1 files changed, 256 insertions, 83 deletions
diff --git a/numpy/lib/io.py b/numpy/lib/io.py
index 3a962c7e1..b79286f30 100644
--- a/numpy/lib/io.py
+++ b/numpy/lib/io.py
@@ -57,8 +57,27 @@ def seek_gzip_factory(f):
     return f
 
 class BagObj(object):
-    """A simple class that converts attribute lookups to
-    getitems on the class passed in.
+    """
+    BagObj(obj)
+
+    Convert attribute lookups to getitems on the object passed in.
+
+    Parameters
+    ----------
+    obj : class instance
+        Object on which attribute lookup is performed.
+
+    Examples
+    --------
+    >>> class BagDemo(object):
+    ...     def __getitem__(self, key):
+    ...         return key
+    ...
+    >>> demo_obj = BagDemo()
+    >>> bagobj = np.lib.io.BagObj(demo_obj)
+    >>> bagobj.some_item
+    'some_item'
+
     """
     def __init__(self, obj):
         self._obj = obj
@@ -69,14 +88,57 @@ class BagObj(object):
             raise AttributeError, key
 
 class NpzFile(object):
-    """A dictionary-like object with lazy-loading of files in the zipped
+    """
+    NpzFile(fid)
+
+    A dictionary-like object with lazy-loading of files in the zipped
     archive provided on construction.
 
+    `NpzFile` is used to load files in the NumPy ``.npz`` data archive
+    format. It assumes that files in the archive have a ".npy" extension,
+    other files are ignored.
+
     The arrays and file strings are lazily loaded on either
-    getitem access using obj['key'] or attribute lookup using obj.f.key
+    getitem access using ``obj['key']`` or attribute lookup using
+    ``obj.f.key``. A list of all files (without ".npy" extensions) can
+    be obtained with ``obj.files`` and the ZipFile object itself using
+    ``obj.zip``.
+
+    Attributes
+    ----------
+    files : list of str
+        List of all files in the archive with a ".npy" extension.
+    zip : ZipFile instance
+        The ZipFile object initialized with the zipped archive.
+    f : BagObj instance
+        An object on which attribute can be performed as an alternative
+        to getitem access on the `NpzFile` instance itself.
+
+    Parameters
+    ----------
+    fid : file or str
+        The zipped archive to open.
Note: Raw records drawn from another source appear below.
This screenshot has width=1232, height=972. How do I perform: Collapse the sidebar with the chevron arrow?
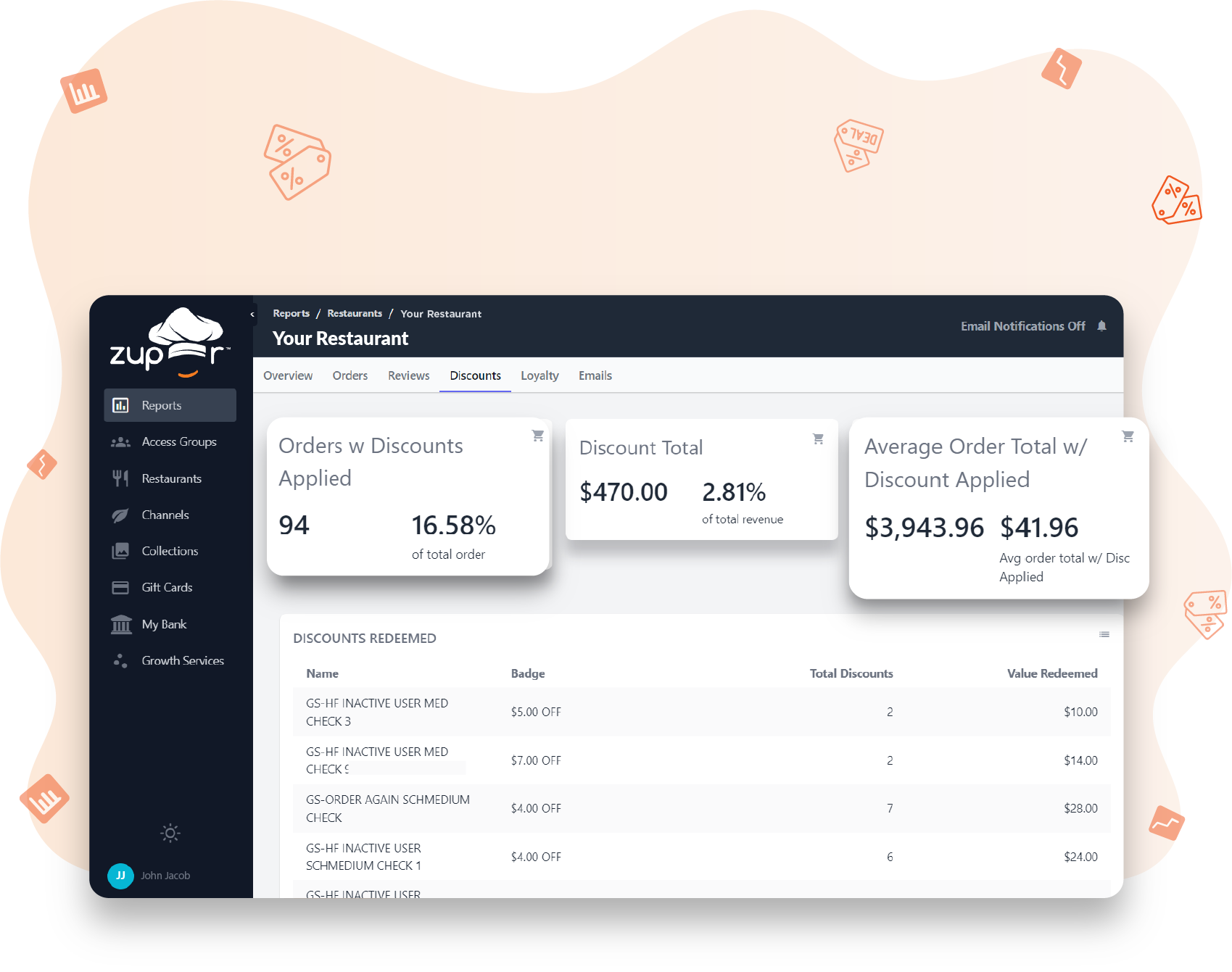pyautogui.click(x=252, y=315)
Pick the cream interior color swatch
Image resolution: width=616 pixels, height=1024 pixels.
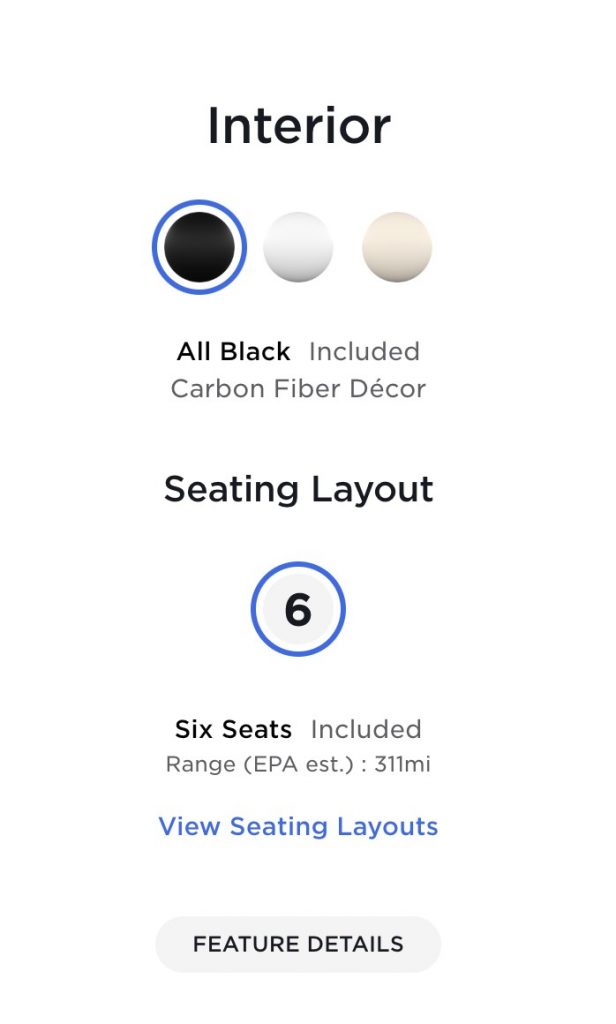pyautogui.click(x=397, y=247)
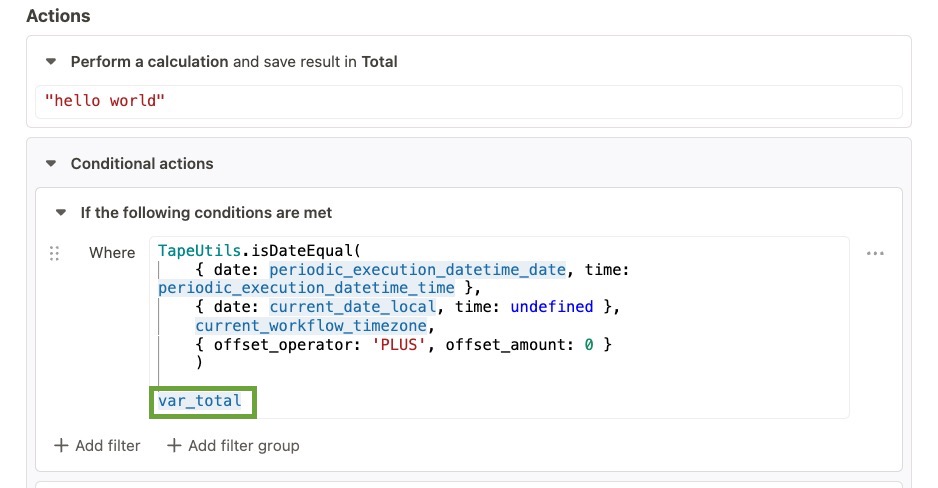Click the undefined time value in code
938x488 pixels.
551,307
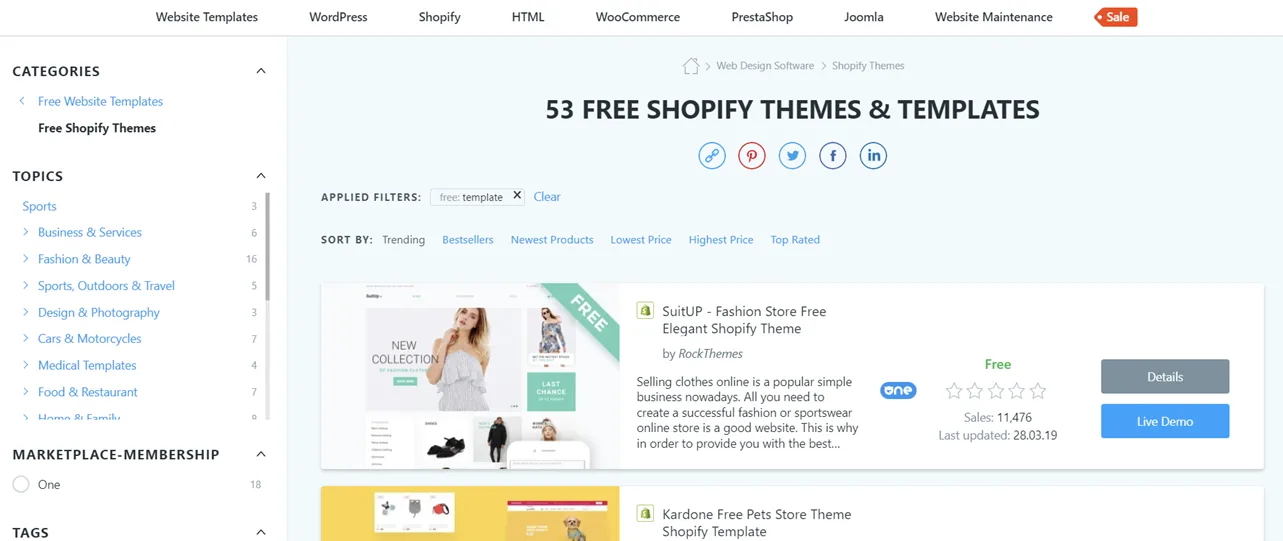Remove the free: template filter tag
Image resolution: width=1283 pixels, height=541 pixels.
click(517, 196)
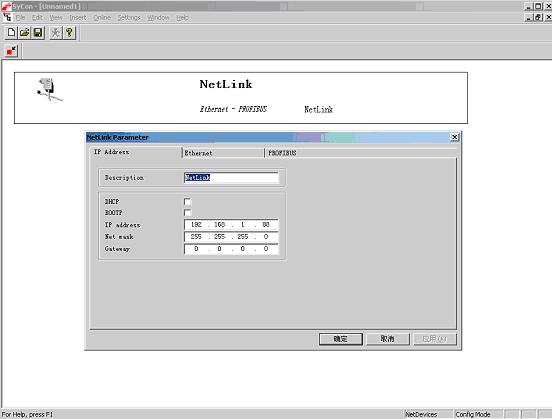Click the Description text field
This screenshot has height=419, width=552.
coord(231,178)

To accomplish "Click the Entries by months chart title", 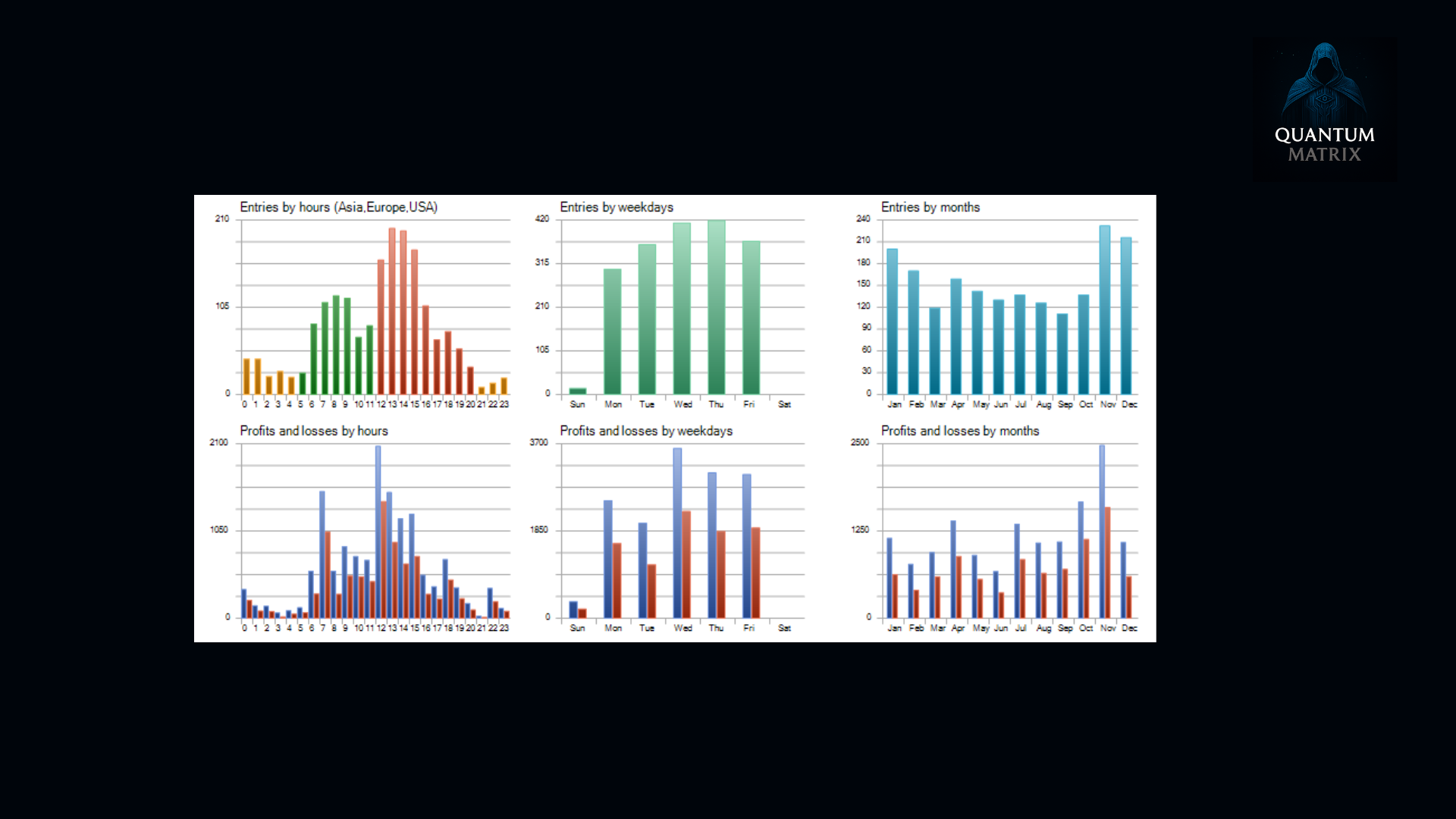I will [930, 207].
This is either a file-like object
+        or a string containing the path to the archive.
+
+    Examples
+    --------
+    >>> from tempfile import TemporaryFile
+    >>> outfile = TemporaryFile()
+    >>> x = np.arange(10)
+    >>> y = np.sin(x)
+    >>> np.savez(outfile, x=x, y=y)
+    >>> outfile.seek(0)
+
+    >>> npz = np.load(outfile)
+    >>> isinstance(npz, np.lib.io.NpzFile)
+    True
+    >>> npz.files
+    ['y', 'x']
+    >>> npz['x']  # getitem access
+    array([0, 1, 2, 3, 4, 5, 6, 7, 8, 9])
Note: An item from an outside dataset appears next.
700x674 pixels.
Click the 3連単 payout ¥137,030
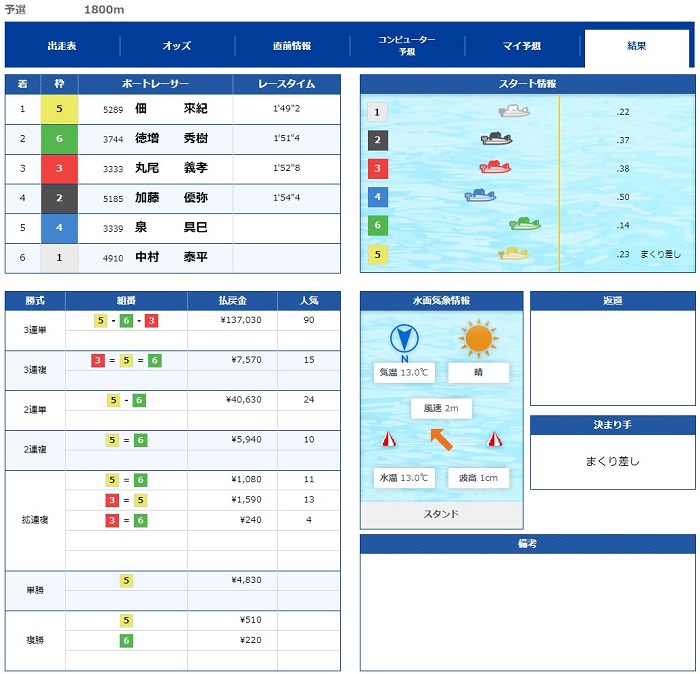coord(240,320)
+    >>> npz.f.x  # attribute lookup
+    array([0, 1, 2, 3, 4, 5, 6, 7, 8, 9])
 
-    A list of all files (without .npy) extensions can be obtained
-    with .files and the ZipFile object itself using .zip
     """
     def __init__(self, fid):
         # Import is postponed to here since zipfile depends on gzip, an optional
@@ -123,16 +185,23 @@ class NpzFile(object):
         return iter(self.files)
 
     def items(self):
+        """
+        Return a list of tuples, with each tuple (filename, array in file).
+
+        """
         return [(f, self[f]) for f in self.files]
 
     def iteritems(self):
+        """Generator that returns tuples (filename, array in file)."""
         for f in self.files:
             yield (f, self[f])
 
     def keys(self):
+        """Return files in the archive with a ".npy" extension."""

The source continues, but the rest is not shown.